__Task list__
1. Reproduce the anomaly index passage from "Raw Anomaly Index (RI)" to "(SI) (Frequency Anomaly)" verbatim.
2. According to the anomaly index passage, what raw anomaly index is given to patterns with a cluster ID of 0?

__Supplied text__
----
Raw Anomaly Index (RI) (Frequency Anomaly)
The Boon Nano assigns to each pattern a Raw Anomaly Index, that indicates how many patterns are in its cluster relative to other clusters. These integer values range from 0 to 1000 where values close to zero signify patterns that are the most common and happen very frequently. Values close to 1000 are very infrequent and are considered more anomalous the closer the values get to 1000. Patterns with cluster ID of 0 have a raw anomaly index of 1000.
Smoothed Anomaly Index (SI) (Frequency Anomaly)
Building on the raw anomaly index, we create a Smoothed Anomaly Index which is an edge-preserving, exponential, smoothing filter applied to the raw anomaly indexes of successive input patterns. These values are also integer values ranging from 0 to 1000 with similar meanings as the raw anomaly index. In cases where successive input patterns do not indicate any temporal or local proximity, this smoothing may not be meaningful.
----
__Dataset rows__
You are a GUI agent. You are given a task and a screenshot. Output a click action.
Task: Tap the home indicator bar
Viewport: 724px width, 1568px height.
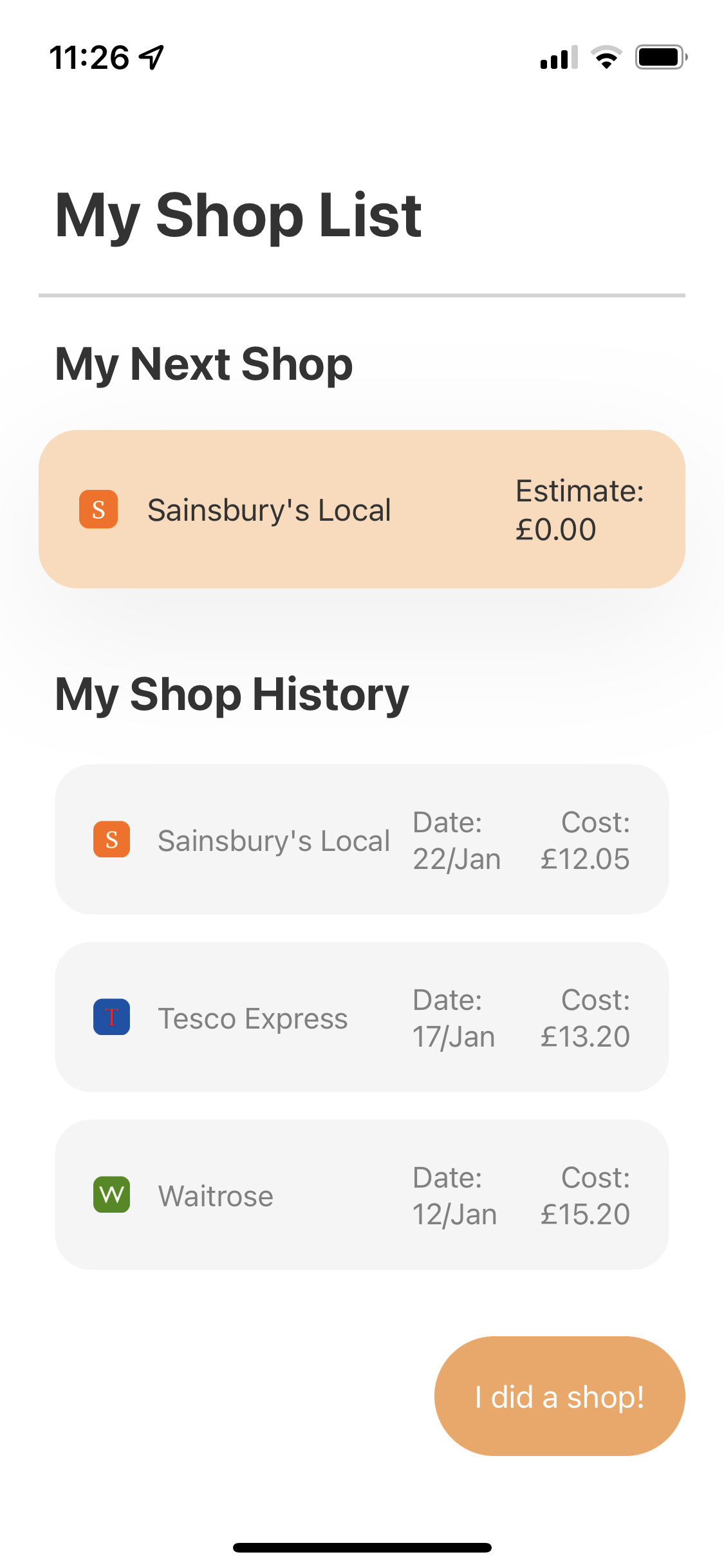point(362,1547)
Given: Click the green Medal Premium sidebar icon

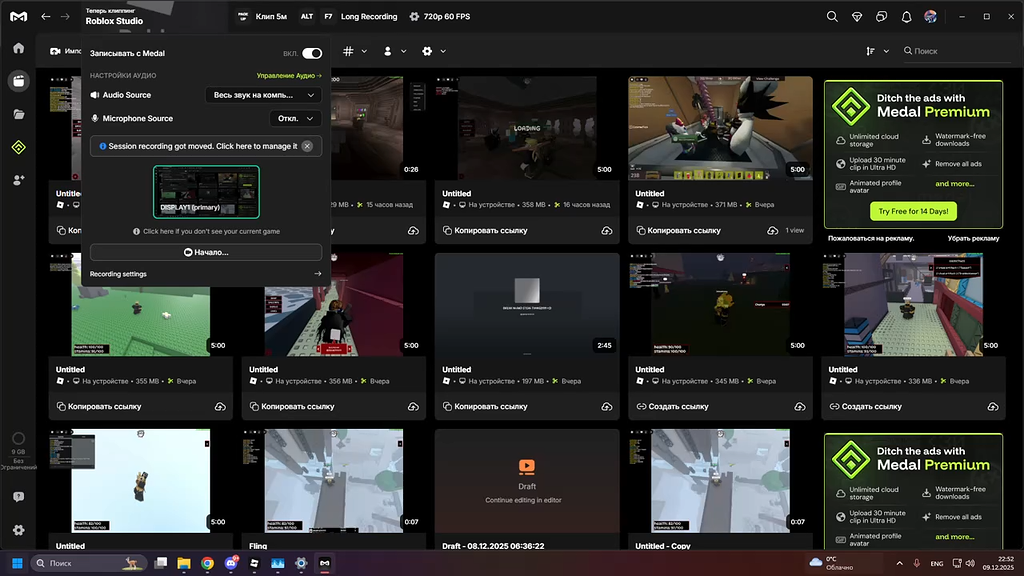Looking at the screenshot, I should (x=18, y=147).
----
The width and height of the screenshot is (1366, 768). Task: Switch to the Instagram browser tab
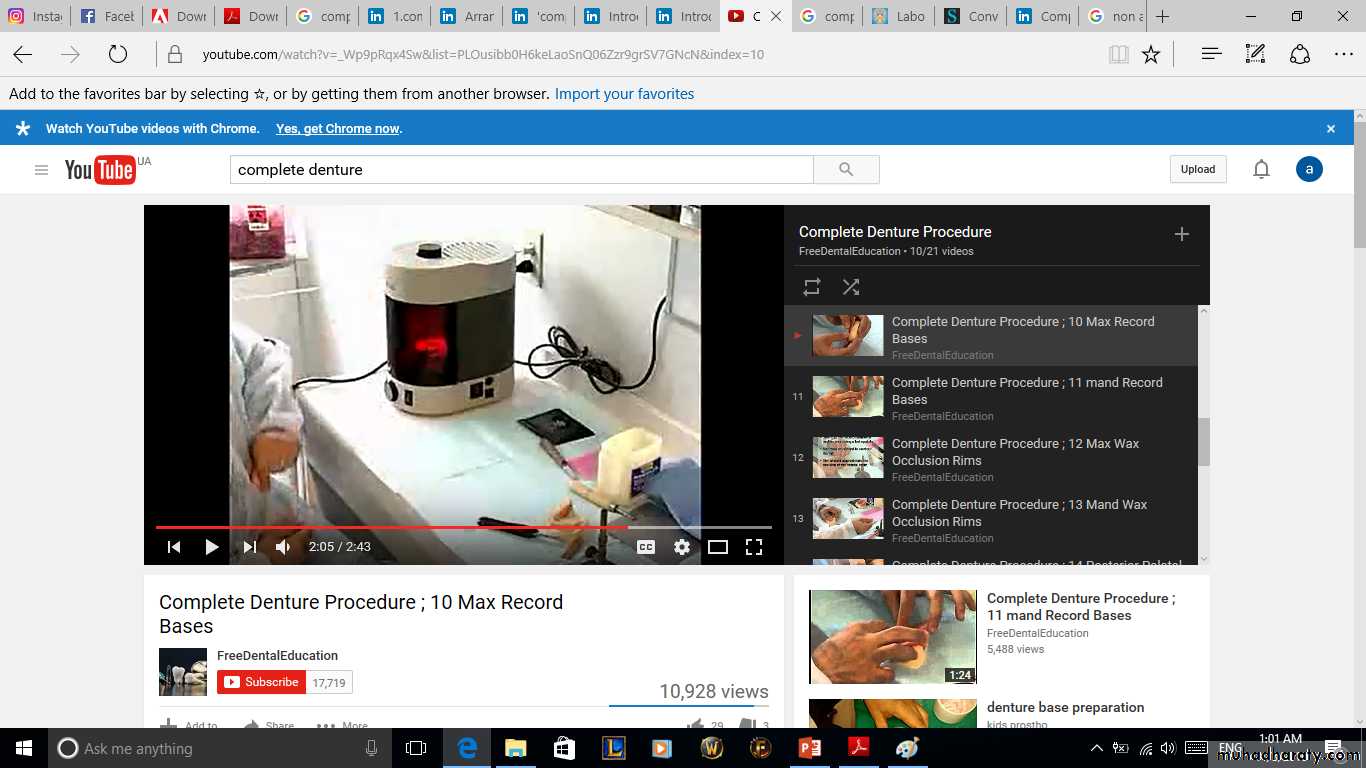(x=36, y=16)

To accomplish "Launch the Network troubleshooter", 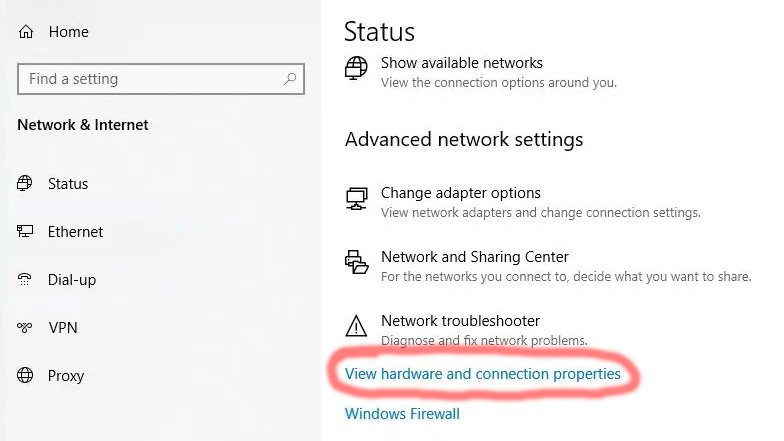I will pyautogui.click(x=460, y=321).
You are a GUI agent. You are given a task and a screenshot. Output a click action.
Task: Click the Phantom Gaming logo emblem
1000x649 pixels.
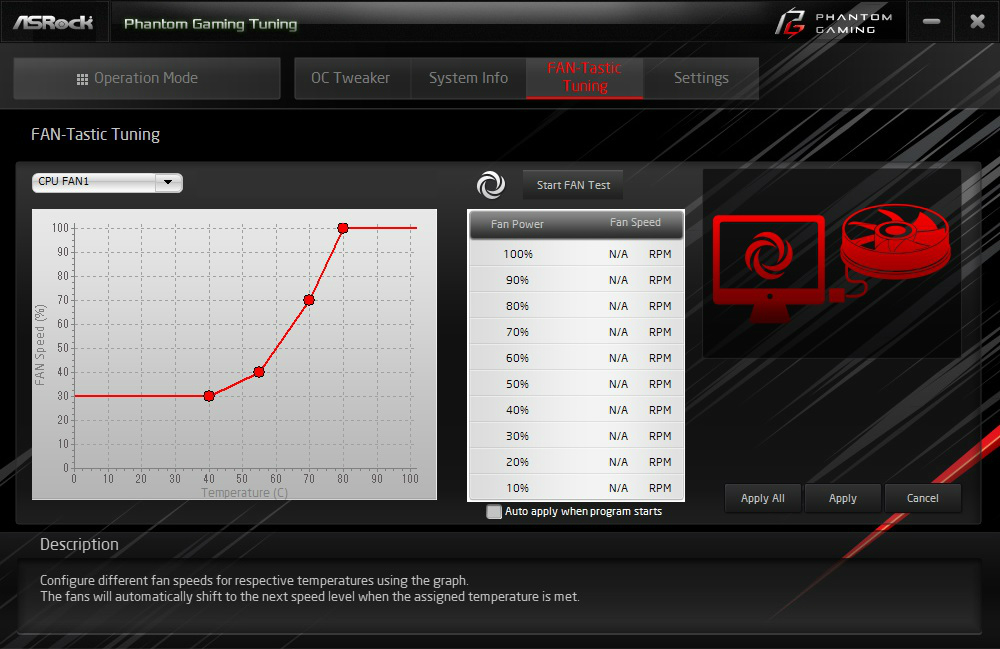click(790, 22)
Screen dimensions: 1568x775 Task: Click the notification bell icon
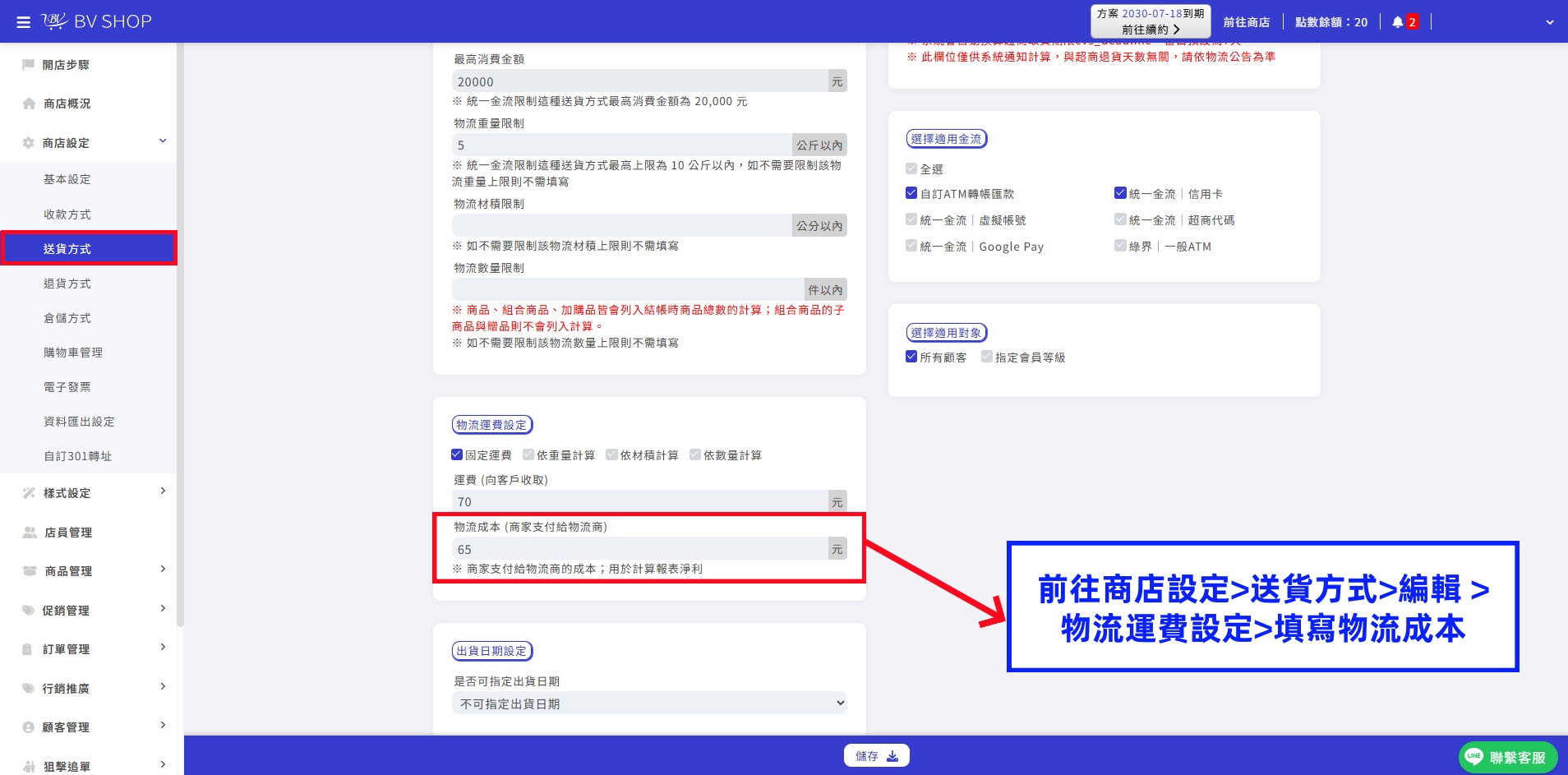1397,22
----
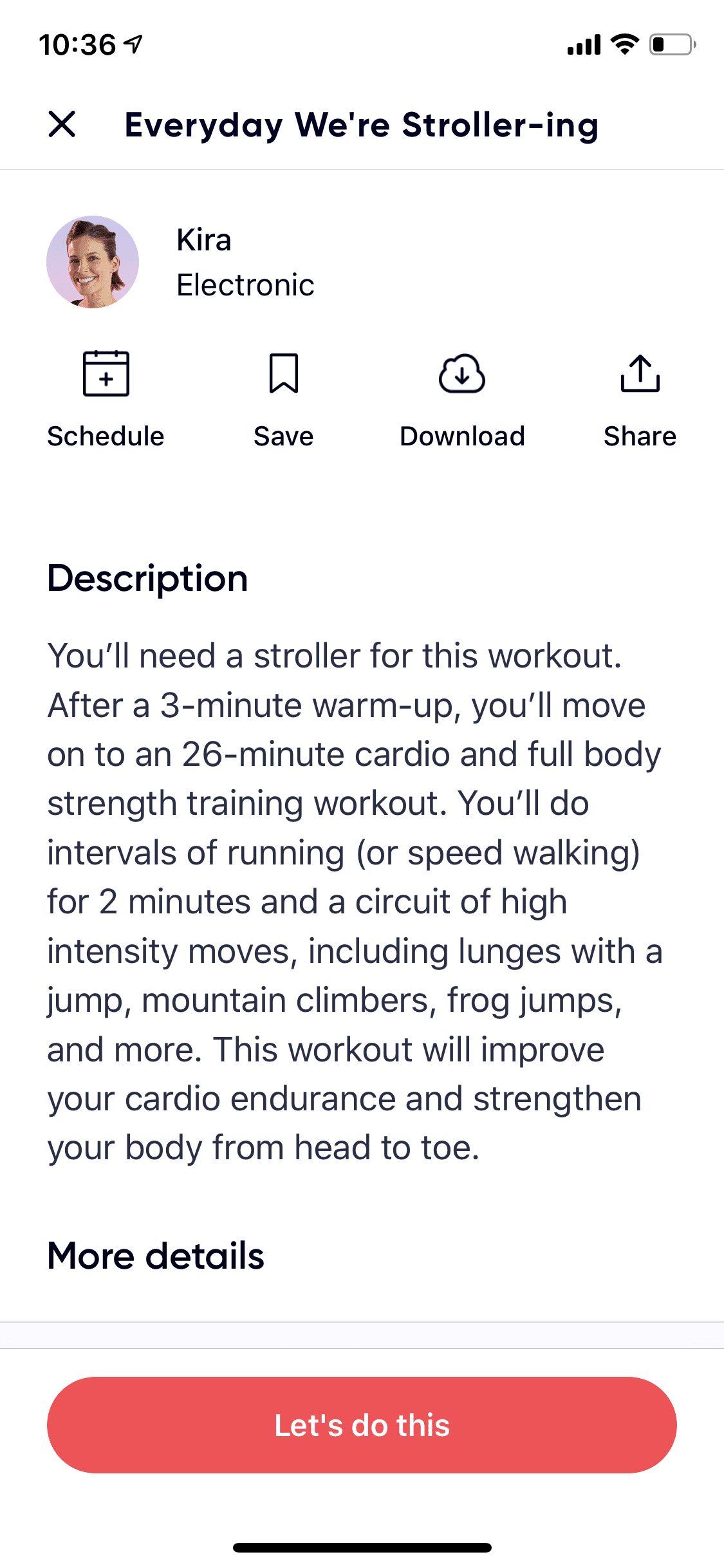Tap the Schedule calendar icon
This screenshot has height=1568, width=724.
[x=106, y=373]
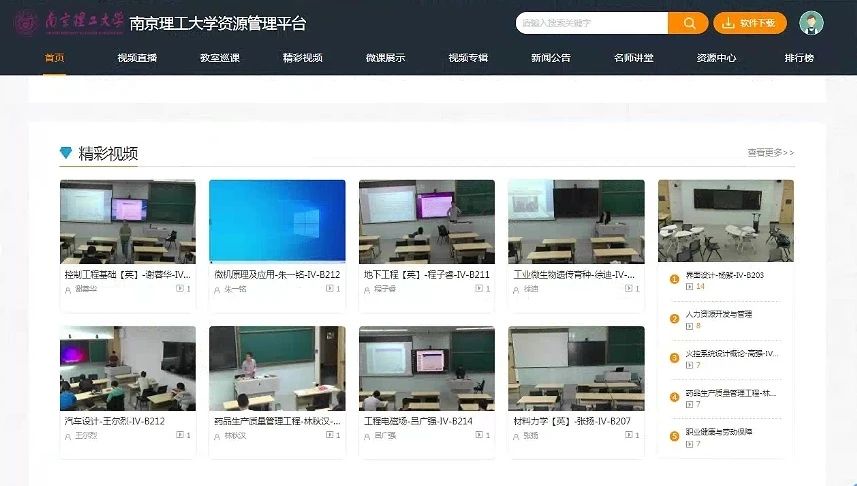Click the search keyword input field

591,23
----
__Solutions to the tasks__
1.
Raw Anomaly Index (RI) (Frequency Anomaly)
The Boon Nano assigns to each pattern a Raw Anomaly Index, that indicates how many patterns are in its cluster relative to other clusters. These integer values range from 0 to 1000 where values close to zero signify patterns that are the most common and happen very frequently. Values close to 1000 are very infrequent and are considered more anomalous the closer the values get to 1000. Patterns with cluster ID of 0 have a raw anomaly index of 1000.
Smoothed Anomaly Index (SI) (Frequency Anomaly)

2. They have a raw anomaly index of 1000.